Word and element location data:

-- -- --

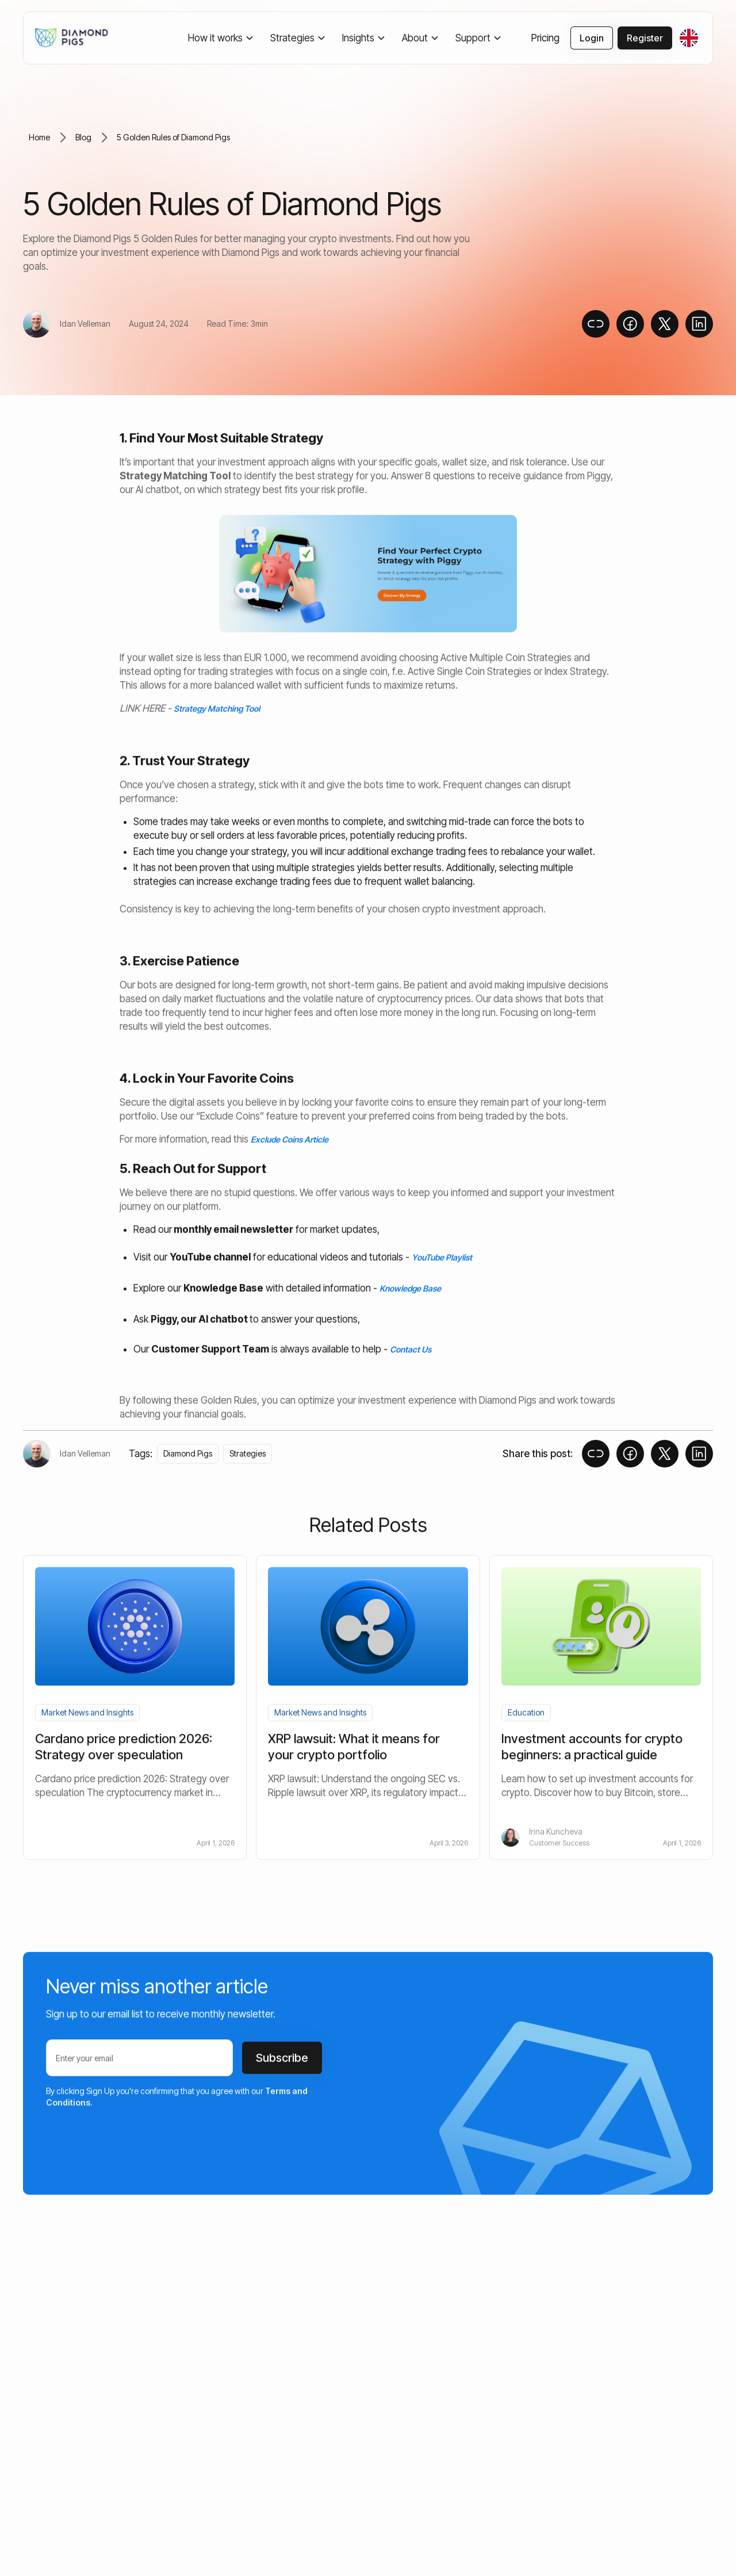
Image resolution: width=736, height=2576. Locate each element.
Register (645, 38)
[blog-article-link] (135, 1748)
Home (39, 137)
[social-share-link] (630, 324)
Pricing (545, 38)
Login (592, 38)
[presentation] (133, 2146)
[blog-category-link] (87, 1714)
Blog (83, 137)
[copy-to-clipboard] (596, 324)
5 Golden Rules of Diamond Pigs (173, 137)
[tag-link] (187, 1453)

-- -- --

• Aim of the task
Copy every line of the data above word for word, omitting the pictures.

• Expected answer
Image resolution: width=736, height=2576. Locate each element.
Register (645, 38)
[blog-article-link] (135, 1748)
Home (39, 137)
[social-share-link] (630, 324)
Pricing (545, 38)
Login (592, 38)
[presentation] (133, 2146)
[blog-category-link] (87, 1714)
Blog (83, 137)
[copy-to-clipboard] (596, 324)
5 Golden Rules of Diamond Pigs (173, 137)
[tag-link] (187, 1453)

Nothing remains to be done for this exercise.